三重県木本で虐殺された朝鮮人労働者の追悼碑を建立する会と紀州鉱山の真実を明らかにする会

「サルモン岬」 10

2010年11月30日 | 海南島史研究
 11月10日に掲載した「サルモン岬」5に書きましたが、「第103震洋隊」の指揮官だった益田義雄氏は、その著書『還らざる特攻艇』(1956年、鱒書房)で、「第103震洋隊」のあった地域を、「サルモン岬」あるいは「猿門山」などとし、「私ら第103震洋隊の駐屯したサルモン半島には、約二百名の民が平和な生活を送っていた」、「キャッキャッと付近で猿がさけぶ。この地が猿門と呼ばれる理由はこの猿が原因で、小さいモンキー猿である」と書いています。
 しかし、「第103震洋隊」基地周辺地域には、野生の猿は当時もいまも住んでいません。「第103震洋隊」基地跡から2キロほど離れた三亜市鹿回頭村(現、兄弟村)に生まれ育った羅煥高さん(1938年生)は、猿をここで見たことはないと話していました。

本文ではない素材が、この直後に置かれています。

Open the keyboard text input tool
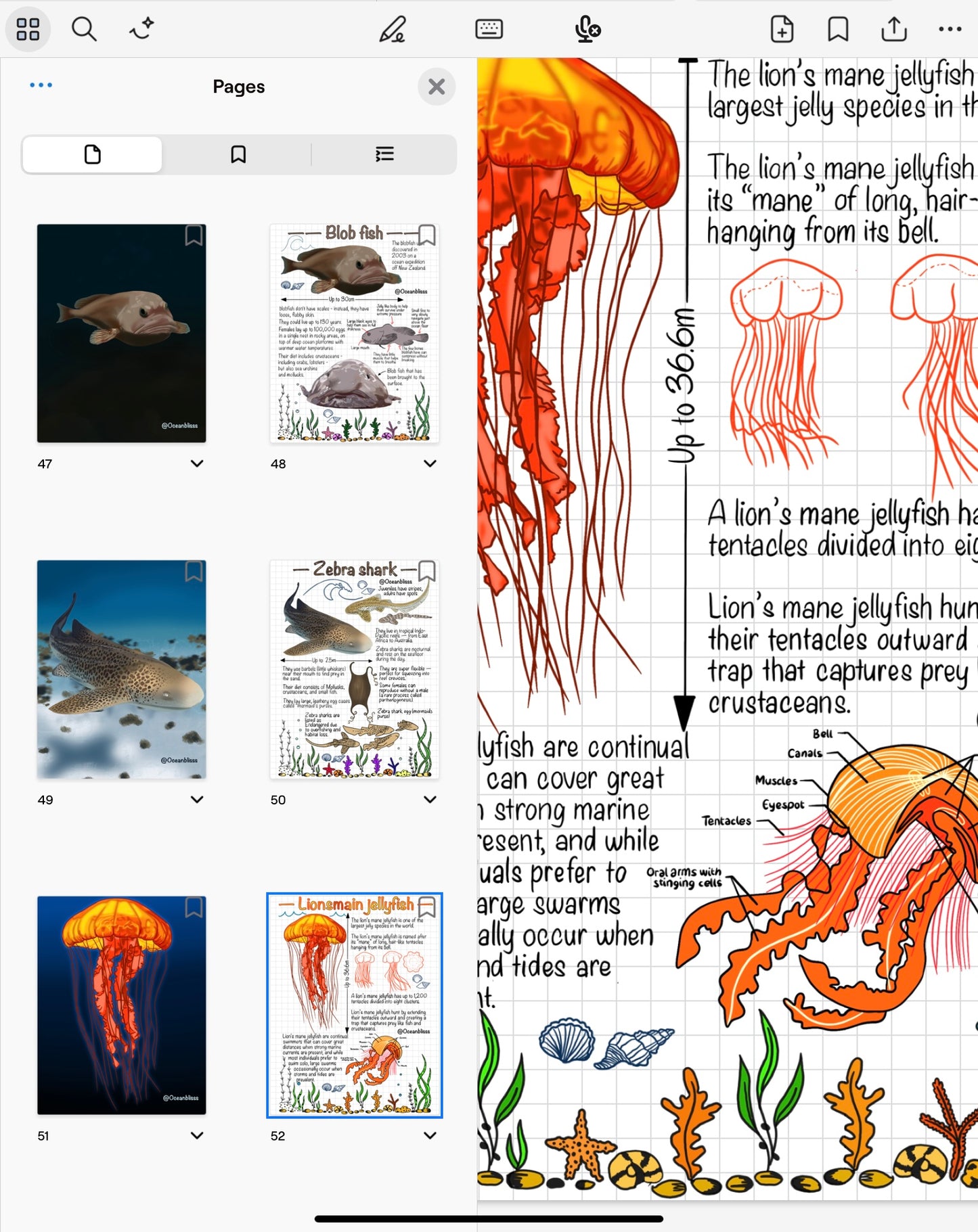The height and width of the screenshot is (1232, 978). click(489, 29)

 「第32震洋隊」の基地は、現在の陵水黎族自治県新村鎮石頭村につくられていました。
 その地域には、むかしから野生の猿がたくさん住んでおり、いまは、南湾猴島南湾自然保護区とされています。
 「第103震洋隊」に所属する益田義雄氏は、「第32震洋隊」基地に行ったとき、「キャッキャッと付近で猿がさけぶ」風景を見たことがあるのかも知れません。かれは、日本に戻ってから、その風景の場所を「第103震洋隊」基地の場所と混同錯覚し、さらに「サロモン」を「サルモン」をしたうえで、「サルモン」に「猿門」という漢字をあてはめたのだろうと思われます。
 この問題は、ささいな錯覚という問題ではなく、海南島に侵入した日本軍人の思想と感性にかかわる問題だと思います。海南島の地名が日本語でないことを自覚していれば、そこに猿が住んでいようといまいと、「サルモン」という海南島の地名に、日本語を当てはめることはできなかったでしょう。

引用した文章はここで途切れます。